Written exercise
Render everything below from the line containing "Given: Click the Action Name input field" down to the line containing "Looking at the screenshot, I should tap(90, 75).", both included, as a Markdown table with the columns Row and Line. Number the rows in Row, put each line in Line, and leave out blank lines.

Listed entries
--- BEGIN ---

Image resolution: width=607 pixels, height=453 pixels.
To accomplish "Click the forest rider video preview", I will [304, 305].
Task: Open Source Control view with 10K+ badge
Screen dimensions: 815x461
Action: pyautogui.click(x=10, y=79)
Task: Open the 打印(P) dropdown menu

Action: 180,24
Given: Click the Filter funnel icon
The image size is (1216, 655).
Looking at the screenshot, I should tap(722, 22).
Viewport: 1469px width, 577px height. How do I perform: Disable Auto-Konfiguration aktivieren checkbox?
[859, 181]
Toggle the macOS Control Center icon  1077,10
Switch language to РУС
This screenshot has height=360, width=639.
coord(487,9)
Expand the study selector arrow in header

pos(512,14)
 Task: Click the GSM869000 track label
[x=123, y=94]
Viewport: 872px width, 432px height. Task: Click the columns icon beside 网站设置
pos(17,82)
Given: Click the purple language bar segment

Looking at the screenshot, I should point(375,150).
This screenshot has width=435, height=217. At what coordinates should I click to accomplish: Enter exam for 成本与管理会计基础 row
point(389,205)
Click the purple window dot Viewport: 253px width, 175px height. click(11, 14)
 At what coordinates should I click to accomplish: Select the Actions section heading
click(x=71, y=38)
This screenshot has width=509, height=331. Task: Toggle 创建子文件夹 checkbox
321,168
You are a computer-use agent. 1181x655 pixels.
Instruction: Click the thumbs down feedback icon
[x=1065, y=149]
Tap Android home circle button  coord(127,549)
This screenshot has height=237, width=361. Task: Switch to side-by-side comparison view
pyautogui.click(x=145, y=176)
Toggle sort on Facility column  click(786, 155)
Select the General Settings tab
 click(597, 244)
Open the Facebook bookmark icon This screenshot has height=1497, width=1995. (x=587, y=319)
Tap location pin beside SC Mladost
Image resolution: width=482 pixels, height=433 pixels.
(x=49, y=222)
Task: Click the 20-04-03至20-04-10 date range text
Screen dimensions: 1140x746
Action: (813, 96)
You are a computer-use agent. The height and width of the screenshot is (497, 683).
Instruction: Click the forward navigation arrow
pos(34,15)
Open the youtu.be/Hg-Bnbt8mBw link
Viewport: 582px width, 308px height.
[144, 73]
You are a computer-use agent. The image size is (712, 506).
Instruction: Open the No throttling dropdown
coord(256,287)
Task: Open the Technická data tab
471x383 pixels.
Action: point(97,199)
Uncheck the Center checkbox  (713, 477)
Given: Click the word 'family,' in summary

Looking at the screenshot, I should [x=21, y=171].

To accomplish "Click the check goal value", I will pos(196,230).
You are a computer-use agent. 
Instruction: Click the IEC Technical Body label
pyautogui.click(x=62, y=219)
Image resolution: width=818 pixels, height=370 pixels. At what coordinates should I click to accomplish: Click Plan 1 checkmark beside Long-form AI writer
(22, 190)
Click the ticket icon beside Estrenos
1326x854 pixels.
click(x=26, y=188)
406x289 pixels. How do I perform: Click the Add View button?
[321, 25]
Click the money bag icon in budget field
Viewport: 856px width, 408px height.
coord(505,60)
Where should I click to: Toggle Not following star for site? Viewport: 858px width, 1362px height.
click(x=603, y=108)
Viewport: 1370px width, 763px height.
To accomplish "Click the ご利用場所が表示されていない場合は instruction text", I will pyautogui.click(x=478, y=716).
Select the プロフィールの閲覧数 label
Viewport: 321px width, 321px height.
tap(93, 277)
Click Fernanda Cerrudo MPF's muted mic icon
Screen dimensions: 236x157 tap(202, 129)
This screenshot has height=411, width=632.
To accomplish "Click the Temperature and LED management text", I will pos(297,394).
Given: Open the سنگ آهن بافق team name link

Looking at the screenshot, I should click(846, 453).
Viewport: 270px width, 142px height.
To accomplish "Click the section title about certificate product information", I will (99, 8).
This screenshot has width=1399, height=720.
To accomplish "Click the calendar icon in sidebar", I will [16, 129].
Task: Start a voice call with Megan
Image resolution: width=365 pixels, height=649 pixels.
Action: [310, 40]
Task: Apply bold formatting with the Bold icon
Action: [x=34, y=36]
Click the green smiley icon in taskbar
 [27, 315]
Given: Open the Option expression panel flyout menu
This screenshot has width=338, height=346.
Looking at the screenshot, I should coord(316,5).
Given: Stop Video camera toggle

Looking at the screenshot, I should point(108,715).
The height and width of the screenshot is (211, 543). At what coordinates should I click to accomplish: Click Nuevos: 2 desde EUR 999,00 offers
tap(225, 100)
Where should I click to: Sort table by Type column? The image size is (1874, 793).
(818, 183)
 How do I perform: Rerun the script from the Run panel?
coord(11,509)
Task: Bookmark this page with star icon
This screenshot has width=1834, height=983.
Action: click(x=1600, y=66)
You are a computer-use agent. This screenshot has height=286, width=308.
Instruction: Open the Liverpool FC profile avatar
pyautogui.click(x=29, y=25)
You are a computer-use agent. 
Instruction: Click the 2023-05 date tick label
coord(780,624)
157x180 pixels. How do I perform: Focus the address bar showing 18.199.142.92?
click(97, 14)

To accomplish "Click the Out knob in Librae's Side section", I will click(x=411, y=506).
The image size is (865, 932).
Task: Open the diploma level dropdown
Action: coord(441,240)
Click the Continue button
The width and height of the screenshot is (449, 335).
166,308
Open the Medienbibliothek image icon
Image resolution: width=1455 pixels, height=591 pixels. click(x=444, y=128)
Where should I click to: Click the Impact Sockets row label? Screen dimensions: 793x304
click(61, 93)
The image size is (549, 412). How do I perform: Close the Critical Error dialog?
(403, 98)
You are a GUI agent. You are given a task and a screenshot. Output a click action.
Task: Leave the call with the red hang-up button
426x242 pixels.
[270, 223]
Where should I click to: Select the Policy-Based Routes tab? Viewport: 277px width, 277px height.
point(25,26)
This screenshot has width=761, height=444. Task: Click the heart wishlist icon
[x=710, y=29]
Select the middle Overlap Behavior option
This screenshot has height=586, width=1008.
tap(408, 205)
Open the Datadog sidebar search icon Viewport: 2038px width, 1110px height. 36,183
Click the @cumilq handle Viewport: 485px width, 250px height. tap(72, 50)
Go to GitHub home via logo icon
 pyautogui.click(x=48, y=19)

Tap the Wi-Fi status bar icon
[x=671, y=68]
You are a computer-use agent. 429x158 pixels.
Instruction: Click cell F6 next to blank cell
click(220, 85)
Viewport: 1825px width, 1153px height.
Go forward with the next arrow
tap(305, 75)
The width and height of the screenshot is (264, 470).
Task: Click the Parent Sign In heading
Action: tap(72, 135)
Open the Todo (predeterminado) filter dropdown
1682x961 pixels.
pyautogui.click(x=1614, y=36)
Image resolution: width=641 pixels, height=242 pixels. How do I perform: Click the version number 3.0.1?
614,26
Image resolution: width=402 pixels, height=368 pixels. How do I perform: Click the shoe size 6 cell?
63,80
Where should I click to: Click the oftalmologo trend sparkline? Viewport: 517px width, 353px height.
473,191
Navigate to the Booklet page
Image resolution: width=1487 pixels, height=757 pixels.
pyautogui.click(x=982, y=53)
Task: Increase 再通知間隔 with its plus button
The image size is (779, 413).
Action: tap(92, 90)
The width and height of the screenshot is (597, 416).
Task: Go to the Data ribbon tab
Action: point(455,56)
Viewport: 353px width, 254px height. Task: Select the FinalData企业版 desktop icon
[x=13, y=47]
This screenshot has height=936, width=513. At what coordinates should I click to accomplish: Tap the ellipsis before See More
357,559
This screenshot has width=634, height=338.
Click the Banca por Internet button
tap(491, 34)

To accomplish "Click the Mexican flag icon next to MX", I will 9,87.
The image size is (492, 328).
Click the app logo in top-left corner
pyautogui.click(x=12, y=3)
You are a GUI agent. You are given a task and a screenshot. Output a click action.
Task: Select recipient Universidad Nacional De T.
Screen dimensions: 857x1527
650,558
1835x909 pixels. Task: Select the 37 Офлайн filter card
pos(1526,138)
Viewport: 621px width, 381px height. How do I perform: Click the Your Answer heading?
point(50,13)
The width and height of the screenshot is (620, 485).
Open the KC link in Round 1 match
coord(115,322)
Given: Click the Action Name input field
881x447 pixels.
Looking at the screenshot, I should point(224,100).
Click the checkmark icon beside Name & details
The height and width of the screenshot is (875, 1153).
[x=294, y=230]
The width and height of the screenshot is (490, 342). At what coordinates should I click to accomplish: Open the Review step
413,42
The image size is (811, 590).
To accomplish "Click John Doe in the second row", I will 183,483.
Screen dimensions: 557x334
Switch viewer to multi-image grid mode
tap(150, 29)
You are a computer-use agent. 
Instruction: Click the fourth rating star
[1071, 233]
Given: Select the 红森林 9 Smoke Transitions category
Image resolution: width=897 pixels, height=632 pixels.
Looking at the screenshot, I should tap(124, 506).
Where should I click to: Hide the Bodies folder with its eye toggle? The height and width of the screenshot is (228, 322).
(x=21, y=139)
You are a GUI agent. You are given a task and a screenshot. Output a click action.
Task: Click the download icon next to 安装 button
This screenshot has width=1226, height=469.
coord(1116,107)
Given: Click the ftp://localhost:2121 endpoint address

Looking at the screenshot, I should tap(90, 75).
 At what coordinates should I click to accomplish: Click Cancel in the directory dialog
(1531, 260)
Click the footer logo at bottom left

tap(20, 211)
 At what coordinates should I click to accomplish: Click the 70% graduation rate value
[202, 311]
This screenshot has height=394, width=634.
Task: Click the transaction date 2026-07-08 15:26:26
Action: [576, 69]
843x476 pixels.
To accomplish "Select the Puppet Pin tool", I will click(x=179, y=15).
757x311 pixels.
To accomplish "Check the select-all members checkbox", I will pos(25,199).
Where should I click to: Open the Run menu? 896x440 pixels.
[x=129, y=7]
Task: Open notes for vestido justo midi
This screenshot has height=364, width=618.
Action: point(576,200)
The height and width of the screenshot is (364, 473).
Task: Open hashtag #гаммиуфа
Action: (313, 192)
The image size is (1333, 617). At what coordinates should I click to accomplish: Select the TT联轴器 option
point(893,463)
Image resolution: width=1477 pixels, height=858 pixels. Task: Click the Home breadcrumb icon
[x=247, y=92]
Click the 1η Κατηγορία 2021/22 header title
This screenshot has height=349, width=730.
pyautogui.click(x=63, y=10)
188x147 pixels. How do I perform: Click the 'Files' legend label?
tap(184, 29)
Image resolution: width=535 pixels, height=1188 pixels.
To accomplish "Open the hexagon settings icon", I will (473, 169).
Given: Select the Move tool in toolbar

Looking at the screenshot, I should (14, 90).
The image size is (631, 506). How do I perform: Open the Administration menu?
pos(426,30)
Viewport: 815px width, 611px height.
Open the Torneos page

--- END ---

Exercise answer
| Row | Line |
|---|---|
| 1 | Given: Click the Action Name input field |
| 2 | 881x447 pixels. |
| 3 | Looking at the screenshot, I should point(224,100). |
| 4 | Click the checkmark icon beside Name & details |
| 5 | The height and width of the screenshot is (875, 1153). |
| 6 | [x=294, y=230] |
| 7 | The width and height of the screenshot is (490, 342). At what coordinates should I click to accomplish: Open the Review step |
| 8 | 413,42 |
| 9 | The image size is (811, 590). |
| 10 | To accomplish "Click John Doe in the second row", I will 183,483. |
| 11 | Screen dimensions: 557x334 |
| 12 | Switch viewer to multi-image grid mode |
| 13 | tap(150, 29) |
| 14 | You are a computer-use agent.  |
| 15 | Instruction: Click the fourth rating star |
| 16 | [1071, 233] |
| 17 | Given: Select the 红森林 9 Smoke Transitions category |
| 18 | Image resolution: width=897 pixels, height=632 pixels. |
| 19 | Looking at the screenshot, I should tap(124, 506). |
| 20 | Where should I click to: Hide the Bodies folder with its eye toggle? The height and width of the screenshot is (228, 322). |
| 21 | (x=21, y=139) |
| 22 | You are a GUI agent. You are given a task and a screenshot. Output a click action. |
| 23 | Task: Click the download icon next to 安装 button |
| 24 | This screenshot has width=1226, height=469. |
| 25 | coord(1116,107) |
| 26 | Given: Click the ftp://localhost:2121 endpoint address |
| 27 | Looking at the screenshot, I should tap(90, 75). |